If you type control-C at the terminal where the script is running, the signal goes to all the processes — the logger program and the script. And the script terminates because you've not told it to ignore signals while the logger is run. You can do that using the trap command but you'll need to undo the trapping before running the C program. See the Bash manual on Signals too.

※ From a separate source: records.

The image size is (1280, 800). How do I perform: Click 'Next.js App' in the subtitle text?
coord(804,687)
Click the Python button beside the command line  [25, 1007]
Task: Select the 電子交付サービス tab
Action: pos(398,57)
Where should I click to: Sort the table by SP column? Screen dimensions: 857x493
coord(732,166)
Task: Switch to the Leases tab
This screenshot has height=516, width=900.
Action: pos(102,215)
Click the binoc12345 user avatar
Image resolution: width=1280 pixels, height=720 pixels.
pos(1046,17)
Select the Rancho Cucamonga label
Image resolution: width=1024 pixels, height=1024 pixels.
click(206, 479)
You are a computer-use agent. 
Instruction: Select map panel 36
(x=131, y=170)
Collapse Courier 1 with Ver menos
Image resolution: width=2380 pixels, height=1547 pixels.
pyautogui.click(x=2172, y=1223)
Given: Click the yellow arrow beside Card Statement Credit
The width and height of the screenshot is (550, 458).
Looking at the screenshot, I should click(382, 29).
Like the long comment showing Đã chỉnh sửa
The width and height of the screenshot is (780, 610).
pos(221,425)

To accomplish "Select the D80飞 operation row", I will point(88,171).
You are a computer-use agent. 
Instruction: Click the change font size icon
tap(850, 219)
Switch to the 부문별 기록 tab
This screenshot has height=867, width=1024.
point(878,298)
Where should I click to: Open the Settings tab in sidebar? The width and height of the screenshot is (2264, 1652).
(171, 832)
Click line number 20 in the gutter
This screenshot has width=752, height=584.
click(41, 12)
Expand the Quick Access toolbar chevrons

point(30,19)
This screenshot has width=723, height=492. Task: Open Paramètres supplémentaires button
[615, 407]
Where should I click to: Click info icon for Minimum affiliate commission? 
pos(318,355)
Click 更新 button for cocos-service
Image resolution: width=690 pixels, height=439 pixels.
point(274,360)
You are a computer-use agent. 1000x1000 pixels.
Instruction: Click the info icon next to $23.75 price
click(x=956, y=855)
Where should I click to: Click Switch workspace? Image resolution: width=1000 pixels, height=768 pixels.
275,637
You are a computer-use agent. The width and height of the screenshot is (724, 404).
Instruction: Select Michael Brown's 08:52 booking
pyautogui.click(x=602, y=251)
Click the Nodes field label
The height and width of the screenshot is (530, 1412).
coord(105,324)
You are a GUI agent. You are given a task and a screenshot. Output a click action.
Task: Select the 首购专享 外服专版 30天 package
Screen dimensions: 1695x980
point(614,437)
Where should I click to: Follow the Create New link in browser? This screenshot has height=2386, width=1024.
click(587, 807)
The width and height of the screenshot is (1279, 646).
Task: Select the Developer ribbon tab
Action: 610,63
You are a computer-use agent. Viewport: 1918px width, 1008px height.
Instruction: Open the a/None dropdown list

For example, I have a program dribbler that generates messages, one every second by default, but it is configurable. I'm using it as a surrogate for your ./logger program. The -m options specifies the message; the -n option requests that the messages are numbered, and the -t option specifies output to standard output (instead of a file which it writes to by default).

#!/bin/bash
#
# SO 6418-0134

program="dribbler -t -n -m Hello"
echo "About to run '$program' command"

trap "" 2
(trap 2; $program)

echo "Continuing after '$program' exits"
sleep 1
echo "But not for long"

The sub-shell is necessary. When I run that script (trapper.sh), I get, for example:

$ bash trapper.sh
About to run 'dribbler -t -n -m Hello' command
0: Hello
1: Hello
2: Hello
3: Hello
^CContinuing after 'dribbler -t -n -m Hello' exits
But not for long
$

Incidentally, POSIX defines a command logger that writes messages using the syslog() function(s) to the syslog daemon.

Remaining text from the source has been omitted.